[Extracted data entries]
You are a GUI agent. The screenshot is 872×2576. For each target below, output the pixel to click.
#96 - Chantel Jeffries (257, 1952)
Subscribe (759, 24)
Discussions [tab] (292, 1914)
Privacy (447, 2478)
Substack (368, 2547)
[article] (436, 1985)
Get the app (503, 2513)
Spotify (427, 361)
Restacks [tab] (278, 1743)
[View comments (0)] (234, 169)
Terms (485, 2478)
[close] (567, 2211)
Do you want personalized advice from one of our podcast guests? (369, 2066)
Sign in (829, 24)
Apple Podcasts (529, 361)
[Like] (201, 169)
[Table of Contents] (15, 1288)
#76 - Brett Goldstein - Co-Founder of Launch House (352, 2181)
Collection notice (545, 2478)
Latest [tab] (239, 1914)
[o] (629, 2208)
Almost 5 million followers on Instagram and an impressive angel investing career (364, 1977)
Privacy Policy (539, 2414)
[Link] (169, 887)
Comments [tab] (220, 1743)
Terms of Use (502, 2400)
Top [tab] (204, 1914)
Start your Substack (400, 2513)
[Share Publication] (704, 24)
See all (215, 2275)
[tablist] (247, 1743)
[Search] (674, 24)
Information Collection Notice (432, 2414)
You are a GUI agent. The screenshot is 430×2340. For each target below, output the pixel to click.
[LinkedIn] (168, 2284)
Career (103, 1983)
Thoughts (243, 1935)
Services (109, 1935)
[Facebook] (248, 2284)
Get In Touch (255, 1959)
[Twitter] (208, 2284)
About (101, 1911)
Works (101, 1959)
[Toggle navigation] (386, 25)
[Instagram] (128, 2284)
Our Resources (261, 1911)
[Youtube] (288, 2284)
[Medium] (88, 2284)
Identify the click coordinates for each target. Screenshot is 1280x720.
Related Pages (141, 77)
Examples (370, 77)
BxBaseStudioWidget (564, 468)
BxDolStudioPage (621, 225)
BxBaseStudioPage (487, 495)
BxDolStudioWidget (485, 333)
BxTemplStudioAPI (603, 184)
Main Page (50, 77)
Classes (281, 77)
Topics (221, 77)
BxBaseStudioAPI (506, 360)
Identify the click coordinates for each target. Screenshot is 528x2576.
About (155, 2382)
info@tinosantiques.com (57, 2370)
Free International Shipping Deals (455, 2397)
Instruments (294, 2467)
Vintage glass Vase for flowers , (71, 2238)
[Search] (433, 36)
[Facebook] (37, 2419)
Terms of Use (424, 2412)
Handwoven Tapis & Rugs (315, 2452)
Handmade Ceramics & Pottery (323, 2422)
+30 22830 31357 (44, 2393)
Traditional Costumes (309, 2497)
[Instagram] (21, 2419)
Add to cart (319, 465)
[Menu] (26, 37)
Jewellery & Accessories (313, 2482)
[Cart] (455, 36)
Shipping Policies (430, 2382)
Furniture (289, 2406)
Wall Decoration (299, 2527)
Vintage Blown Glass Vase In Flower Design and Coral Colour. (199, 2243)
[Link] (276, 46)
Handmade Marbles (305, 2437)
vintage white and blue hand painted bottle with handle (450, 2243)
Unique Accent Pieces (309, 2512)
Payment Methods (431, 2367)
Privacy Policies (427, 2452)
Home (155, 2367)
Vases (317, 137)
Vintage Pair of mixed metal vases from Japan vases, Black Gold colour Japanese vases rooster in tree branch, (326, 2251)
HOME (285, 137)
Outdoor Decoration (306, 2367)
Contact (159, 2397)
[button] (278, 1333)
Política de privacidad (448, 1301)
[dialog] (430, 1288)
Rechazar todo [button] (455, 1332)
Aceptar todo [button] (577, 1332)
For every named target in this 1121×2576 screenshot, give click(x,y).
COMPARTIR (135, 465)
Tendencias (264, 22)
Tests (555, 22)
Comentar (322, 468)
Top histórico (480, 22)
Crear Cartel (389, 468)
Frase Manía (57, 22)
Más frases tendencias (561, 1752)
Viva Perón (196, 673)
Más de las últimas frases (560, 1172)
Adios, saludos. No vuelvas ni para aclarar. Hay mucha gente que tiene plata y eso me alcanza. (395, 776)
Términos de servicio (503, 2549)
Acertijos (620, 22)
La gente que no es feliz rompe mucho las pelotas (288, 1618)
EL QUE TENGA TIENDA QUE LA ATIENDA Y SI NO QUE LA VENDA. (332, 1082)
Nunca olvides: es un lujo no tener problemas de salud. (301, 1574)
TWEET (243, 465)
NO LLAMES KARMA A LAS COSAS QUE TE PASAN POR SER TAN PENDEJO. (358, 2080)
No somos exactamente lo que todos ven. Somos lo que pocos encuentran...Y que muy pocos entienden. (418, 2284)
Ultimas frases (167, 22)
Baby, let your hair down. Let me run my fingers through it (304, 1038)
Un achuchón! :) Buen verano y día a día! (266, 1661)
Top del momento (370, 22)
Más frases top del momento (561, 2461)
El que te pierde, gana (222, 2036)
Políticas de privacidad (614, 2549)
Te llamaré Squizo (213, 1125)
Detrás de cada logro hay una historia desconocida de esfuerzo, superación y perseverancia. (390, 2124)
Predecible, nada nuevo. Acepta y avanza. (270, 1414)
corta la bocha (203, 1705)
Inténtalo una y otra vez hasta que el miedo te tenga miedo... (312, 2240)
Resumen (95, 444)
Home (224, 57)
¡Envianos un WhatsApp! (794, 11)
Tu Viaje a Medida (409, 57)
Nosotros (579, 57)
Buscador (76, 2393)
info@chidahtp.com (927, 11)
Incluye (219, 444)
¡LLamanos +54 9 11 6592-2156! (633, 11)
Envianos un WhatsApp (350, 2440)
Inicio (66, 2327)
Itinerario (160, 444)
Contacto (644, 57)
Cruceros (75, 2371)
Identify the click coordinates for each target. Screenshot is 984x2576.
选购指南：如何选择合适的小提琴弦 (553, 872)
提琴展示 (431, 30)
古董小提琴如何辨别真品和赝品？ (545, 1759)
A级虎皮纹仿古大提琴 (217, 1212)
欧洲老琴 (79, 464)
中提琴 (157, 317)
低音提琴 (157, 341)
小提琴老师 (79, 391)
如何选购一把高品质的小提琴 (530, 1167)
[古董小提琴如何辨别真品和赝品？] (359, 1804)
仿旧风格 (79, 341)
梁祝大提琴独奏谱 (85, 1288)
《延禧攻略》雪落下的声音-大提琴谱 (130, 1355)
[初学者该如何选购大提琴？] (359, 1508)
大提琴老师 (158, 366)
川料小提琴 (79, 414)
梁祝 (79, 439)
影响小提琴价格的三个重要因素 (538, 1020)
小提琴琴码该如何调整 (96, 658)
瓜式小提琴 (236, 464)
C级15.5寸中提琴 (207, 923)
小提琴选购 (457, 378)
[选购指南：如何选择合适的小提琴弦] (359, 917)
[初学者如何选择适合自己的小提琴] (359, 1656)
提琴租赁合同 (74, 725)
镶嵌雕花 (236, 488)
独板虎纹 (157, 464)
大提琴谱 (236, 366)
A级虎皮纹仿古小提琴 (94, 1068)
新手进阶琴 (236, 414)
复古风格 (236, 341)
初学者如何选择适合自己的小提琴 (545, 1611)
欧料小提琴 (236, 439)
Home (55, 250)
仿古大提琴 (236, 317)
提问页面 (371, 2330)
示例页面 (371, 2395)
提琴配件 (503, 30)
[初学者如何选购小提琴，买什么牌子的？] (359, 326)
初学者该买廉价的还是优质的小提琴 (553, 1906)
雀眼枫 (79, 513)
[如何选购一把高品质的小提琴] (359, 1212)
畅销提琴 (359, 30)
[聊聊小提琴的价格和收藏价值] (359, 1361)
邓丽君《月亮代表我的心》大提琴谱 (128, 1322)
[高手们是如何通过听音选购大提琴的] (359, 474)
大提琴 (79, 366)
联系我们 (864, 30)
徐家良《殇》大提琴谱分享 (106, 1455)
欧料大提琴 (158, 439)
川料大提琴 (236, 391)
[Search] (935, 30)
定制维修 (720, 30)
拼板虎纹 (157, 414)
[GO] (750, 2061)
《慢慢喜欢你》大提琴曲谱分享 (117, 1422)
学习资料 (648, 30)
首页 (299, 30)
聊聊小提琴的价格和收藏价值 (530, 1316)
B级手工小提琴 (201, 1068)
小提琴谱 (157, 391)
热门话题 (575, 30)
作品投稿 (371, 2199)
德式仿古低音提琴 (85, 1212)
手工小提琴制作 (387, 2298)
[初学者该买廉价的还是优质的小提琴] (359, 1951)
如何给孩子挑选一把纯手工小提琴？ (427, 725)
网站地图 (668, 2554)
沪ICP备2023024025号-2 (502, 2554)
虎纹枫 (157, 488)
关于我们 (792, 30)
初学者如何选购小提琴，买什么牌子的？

▶ _Directions_
From the data above, output exactly the lines between the one containing "[Table of Contents] (15, 1288)" and the one containing "Top [tab] (204, 1914)", counting both of them.

▶ _The completed task_
[Table of Contents] (15, 1288)
#76 - Brett Goldstein - Co-Founder of Launch House (352, 2181)
Collection notice (545, 2478)
Latest [tab] (239, 1914)
[o] (629, 2208)
Almost 5 million followers on Instagram and an impressive angel investing career (364, 1977)
Privacy Policy (539, 2414)
[Link] (169, 887)
Comments [tab] (220, 1743)
Terms of Use (502, 2400)
Top [tab] (204, 1914)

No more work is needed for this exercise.